## TEXTO DE ORIGEM
※
Esther chega a essa síntese na segunda página de A redoma de vidro: enquanto o livro durar estaremos encarando ininterruptamente o olho de um tornado destruidor, estúpido e arrebatador. De onde esse tornado nasce? Das saias engomadas, dos noivos futuros médicos, dos banheiros que, em um mundo sem Deus, se tornam templos de meninas e meninos que esperam, em cada longo e tedioso banho em suas banheiras de louça, sentir-se purificados e novos, como o bebê que um dia foram.

Também a protagonista é esse tornado e lança seus olhos a tudo aquilo que pode ser destruído, porque a desolação causada por uma força da natureza nada mais é do que seu incontrolável desejo de transformação:

 

“Agora, deitada na minha cama, eu imagino Buddy dizendo, ‘Você sabe o que é um poema, Esther?’

‘Não, o que?’, eu diria.

‘Um pedaço de pó.’

Depois enquanto ele estivesse sorrindo e começando a parecer orgulhoso de si, eu diria, ‘Assim como os cadáveres que você corta. Assim como as pessoas que você pensa que está curando. Eles são tão pó quanto o pó quanto o pó. Eu reconheço que um bom poema dure um tanto mais do que milhares dessas pessoas juntas.’

E é claro que Buddy não teria uma resposta para isso, porque o que eu dizia era verdade. As pessoas não são feitas de nada além de pó, e eu não via como aquela medicina exercida sobre aquele pó poderia ser melhor do que escrever poemas dos quais as pessoas se lembrariam e repetiriam para si mesmas quando estivessem tristes ou doentes e não pudessem dormir.”
※
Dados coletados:

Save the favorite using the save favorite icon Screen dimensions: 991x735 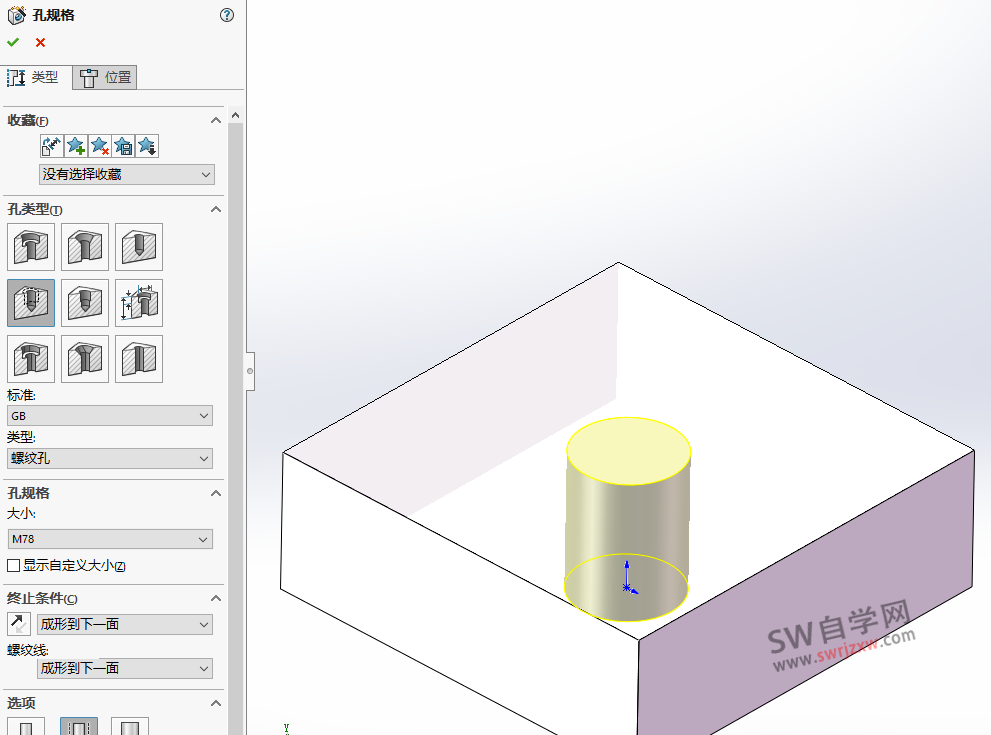124,145
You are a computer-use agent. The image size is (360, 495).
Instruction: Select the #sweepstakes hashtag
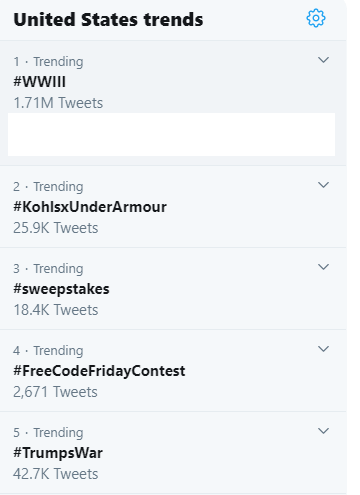pos(61,289)
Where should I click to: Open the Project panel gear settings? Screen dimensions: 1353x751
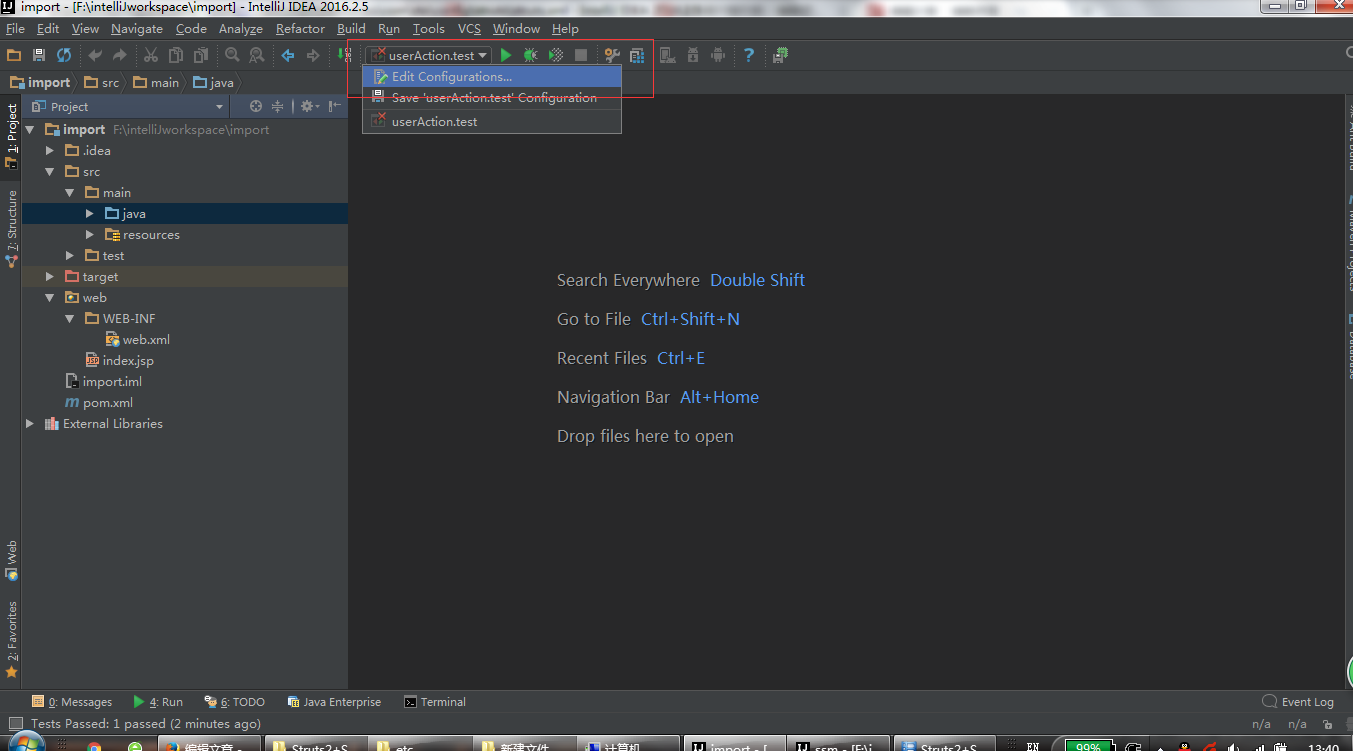(308, 107)
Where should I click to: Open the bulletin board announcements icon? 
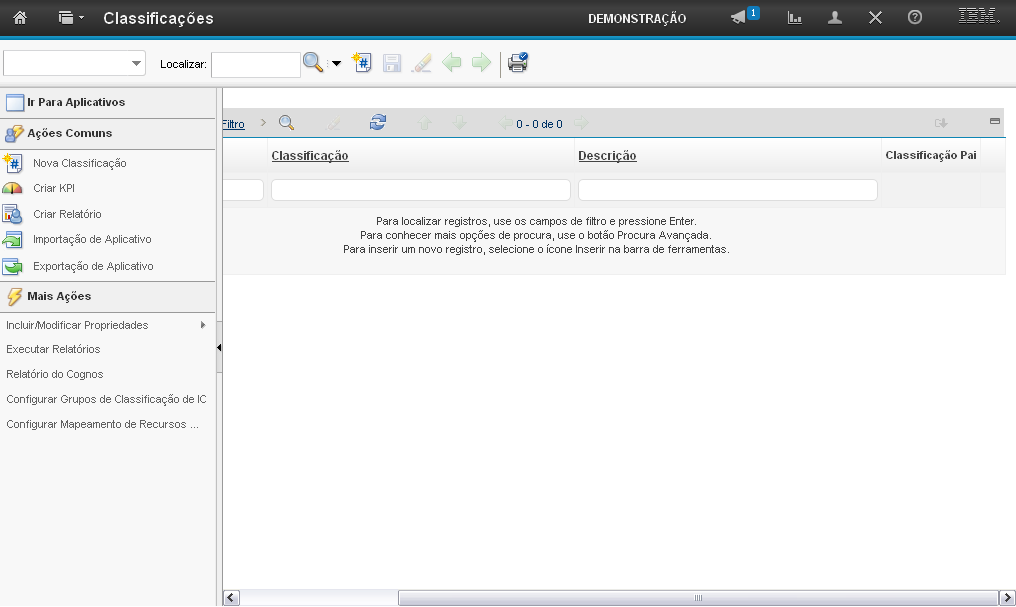(739, 18)
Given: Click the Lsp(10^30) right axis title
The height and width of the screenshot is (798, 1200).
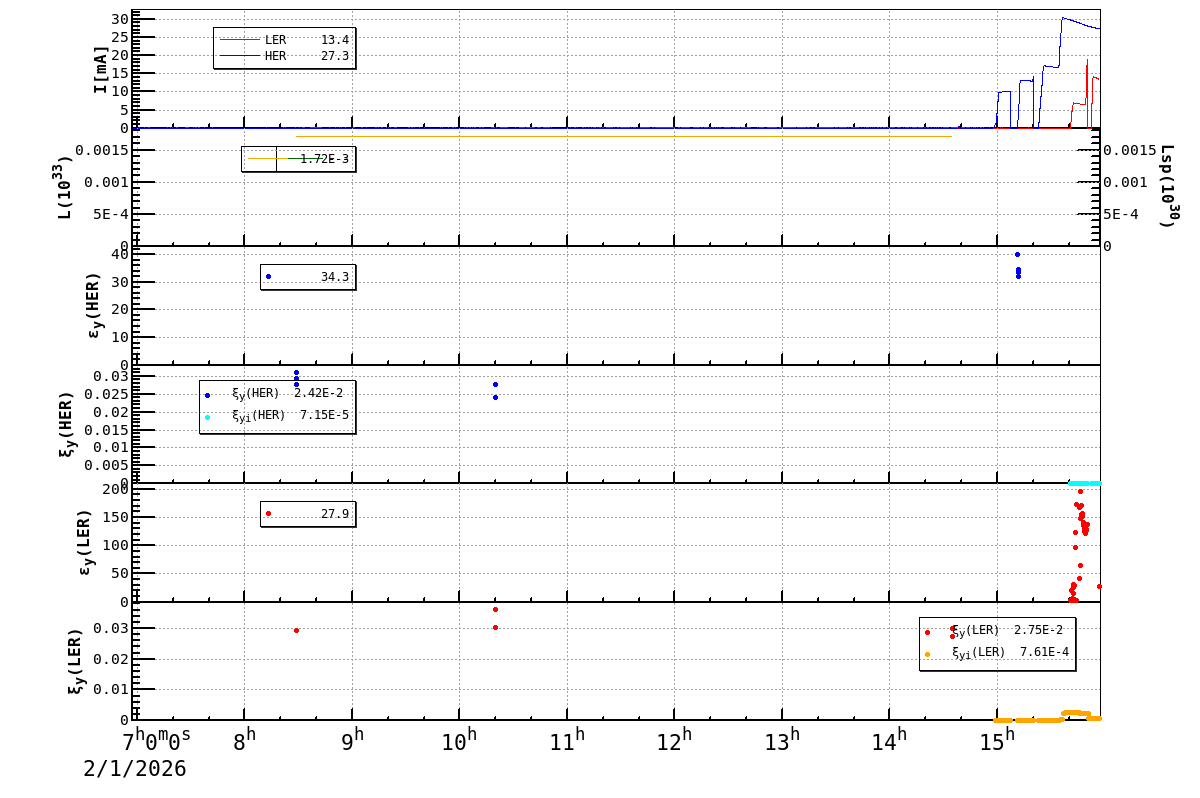Looking at the screenshot, I should tap(1166, 186).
※
## INSTRUÇÕES DO EXERCÍCIO
Reproduza o trecho do texto sobre A redoma de vidro que começa com as palavras "Esther chega a" e vai até "que?’, eu diria.". Estes itens foram tirados de outra fonte.

## RESPOSTA
Esther chega a essa síntese na segunda página de A redoma de vidro: enquanto o livro durar estaremos encarando ininterruptamente o olho de um tornado destruidor, estúpido e arrebatador. De onde esse tornado nasce? Das saias engomadas, dos noivos futuros médicos, dos banheiros que, em um mundo sem Deus, se tornam templos de meninas e meninos que esperam, em cada longo e tedioso banho em suas banheiras de louça, sentir-se purificados e novos, como o bebê que um dia foram.

Também a protagonista é esse tornado e lança seus olhos a tudo aquilo que pode ser destruído, porque a desolação causada por uma força da natureza nada mais é do que seu incontrolável desejo de transformação:

 

“Agora, deitada na minha cama, eu imagino Buddy dizendo, ‘Você sabe o que é um poema, Esther?’

‘Não, o que?’, eu diria.